TASK ITEM => The line containing "Click the green" marks the end, so write out exactly every line from the top of the entries below through that one.

STORED DATA Block Start

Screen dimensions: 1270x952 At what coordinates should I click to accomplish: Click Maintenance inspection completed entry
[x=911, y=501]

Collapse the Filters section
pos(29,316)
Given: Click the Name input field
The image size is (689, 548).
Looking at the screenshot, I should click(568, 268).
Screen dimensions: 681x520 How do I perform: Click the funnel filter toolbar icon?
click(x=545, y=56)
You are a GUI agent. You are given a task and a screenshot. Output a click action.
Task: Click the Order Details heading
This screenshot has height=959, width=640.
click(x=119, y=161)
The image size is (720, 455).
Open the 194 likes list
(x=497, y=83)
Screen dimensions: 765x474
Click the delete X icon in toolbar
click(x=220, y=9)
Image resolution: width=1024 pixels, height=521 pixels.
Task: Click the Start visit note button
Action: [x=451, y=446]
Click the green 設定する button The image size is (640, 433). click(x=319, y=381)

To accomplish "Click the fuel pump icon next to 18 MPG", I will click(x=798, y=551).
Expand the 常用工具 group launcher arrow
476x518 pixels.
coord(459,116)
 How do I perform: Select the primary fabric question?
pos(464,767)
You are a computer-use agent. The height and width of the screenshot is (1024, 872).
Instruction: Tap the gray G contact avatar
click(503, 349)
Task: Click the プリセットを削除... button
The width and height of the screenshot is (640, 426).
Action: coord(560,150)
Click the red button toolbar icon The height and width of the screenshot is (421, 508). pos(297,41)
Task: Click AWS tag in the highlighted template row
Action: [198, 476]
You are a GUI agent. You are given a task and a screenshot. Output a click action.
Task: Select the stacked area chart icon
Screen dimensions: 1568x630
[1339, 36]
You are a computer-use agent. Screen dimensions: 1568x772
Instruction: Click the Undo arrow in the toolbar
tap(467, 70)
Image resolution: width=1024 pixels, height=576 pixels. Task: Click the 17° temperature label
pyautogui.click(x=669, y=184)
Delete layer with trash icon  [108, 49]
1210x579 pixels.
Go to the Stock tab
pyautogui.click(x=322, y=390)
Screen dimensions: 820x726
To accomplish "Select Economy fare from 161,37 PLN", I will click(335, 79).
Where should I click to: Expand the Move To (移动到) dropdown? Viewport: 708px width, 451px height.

STORED DATA Block End

RESPONSE BELOW =>
Screen dimensions: 1270x952 At what coordinates should I click to accomplish: Click Maintenance inspection completed entry
[x=911, y=501]

Collapse the Filters section
pos(29,316)
Given: Click the Name input field
The image size is (689, 548).
Looking at the screenshot, I should click(568, 268).
Screen dimensions: 681x520 How do I perform: Click the funnel filter toolbar icon?
click(x=545, y=56)
You are a GUI agent. You are given a task and a screenshot. Output a click action.
Task: Click the Order Details heading
This screenshot has height=959, width=640.
click(x=119, y=161)
The image size is (720, 455).
Open the 194 likes list
(x=497, y=83)
Screen dimensions: 765x474
Click the delete X icon in toolbar
click(x=220, y=9)
Image resolution: width=1024 pixels, height=521 pixels.
Task: Click the Start visit note button
Action: [x=451, y=446]
Click the green 設定する button The image size is (640, 433). click(x=319, y=381)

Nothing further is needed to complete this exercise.